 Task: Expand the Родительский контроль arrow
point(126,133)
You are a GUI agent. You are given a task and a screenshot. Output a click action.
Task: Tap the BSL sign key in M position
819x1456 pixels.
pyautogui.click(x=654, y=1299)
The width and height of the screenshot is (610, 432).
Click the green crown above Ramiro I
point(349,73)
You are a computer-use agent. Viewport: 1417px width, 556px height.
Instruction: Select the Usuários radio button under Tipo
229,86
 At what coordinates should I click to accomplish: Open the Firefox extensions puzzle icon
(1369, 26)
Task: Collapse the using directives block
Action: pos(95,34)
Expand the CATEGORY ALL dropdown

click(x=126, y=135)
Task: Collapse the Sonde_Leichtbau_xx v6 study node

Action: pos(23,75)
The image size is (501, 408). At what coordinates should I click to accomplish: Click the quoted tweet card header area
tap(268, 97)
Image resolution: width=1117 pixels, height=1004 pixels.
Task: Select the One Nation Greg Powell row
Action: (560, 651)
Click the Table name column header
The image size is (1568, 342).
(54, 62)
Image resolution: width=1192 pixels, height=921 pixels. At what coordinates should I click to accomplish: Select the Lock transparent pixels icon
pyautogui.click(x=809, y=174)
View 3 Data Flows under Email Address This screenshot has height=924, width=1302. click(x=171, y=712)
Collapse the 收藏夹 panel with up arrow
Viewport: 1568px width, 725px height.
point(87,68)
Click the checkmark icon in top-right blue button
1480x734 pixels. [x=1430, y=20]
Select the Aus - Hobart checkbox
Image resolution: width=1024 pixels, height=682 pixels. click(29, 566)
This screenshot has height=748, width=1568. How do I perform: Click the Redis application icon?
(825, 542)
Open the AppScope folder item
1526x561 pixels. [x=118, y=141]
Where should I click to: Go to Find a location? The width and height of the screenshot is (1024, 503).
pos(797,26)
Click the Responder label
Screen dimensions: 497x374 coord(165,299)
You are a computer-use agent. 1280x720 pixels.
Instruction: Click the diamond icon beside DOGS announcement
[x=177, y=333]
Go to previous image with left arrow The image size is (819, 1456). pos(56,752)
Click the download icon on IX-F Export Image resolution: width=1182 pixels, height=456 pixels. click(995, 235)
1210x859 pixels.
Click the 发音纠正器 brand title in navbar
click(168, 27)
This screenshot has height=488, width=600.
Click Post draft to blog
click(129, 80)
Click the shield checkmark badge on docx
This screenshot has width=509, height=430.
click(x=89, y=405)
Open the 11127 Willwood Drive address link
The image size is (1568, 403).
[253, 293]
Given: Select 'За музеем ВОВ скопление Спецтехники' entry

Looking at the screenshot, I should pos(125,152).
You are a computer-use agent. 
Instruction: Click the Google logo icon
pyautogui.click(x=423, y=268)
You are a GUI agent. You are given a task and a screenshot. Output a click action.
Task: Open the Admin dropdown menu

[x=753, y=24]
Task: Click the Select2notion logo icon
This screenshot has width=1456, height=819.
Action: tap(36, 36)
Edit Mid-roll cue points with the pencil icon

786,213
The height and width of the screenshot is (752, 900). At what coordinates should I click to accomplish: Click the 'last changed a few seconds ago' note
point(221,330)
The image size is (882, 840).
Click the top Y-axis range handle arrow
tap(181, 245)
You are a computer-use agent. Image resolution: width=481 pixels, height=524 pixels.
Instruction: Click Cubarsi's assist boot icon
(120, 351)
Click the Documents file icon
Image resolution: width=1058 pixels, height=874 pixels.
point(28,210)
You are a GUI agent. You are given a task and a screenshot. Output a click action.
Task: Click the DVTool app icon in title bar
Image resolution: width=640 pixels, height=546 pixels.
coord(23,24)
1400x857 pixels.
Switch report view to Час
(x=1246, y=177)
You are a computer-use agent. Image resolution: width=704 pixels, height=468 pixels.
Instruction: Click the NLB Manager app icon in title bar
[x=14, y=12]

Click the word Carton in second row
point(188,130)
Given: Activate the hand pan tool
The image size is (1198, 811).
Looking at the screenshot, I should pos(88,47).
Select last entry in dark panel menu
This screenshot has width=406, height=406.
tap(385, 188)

Aim of the task:
With the line that has "The height and" as the first and the line that has "You are a computer-use agent. Image resolution: width=481" as the last, repeat exactly that run of lines above and no more.

Answer section:
The height and width of the screenshot is (752, 900). At what coordinates should I click to accomplish: Click the 'last changed a few seconds ago' note
point(221,330)
The image size is (882, 840).
Click the top Y-axis range handle arrow
tap(181, 245)
You are a computer-use agent. Image resolution: width=481 pixels, height=524 pixels.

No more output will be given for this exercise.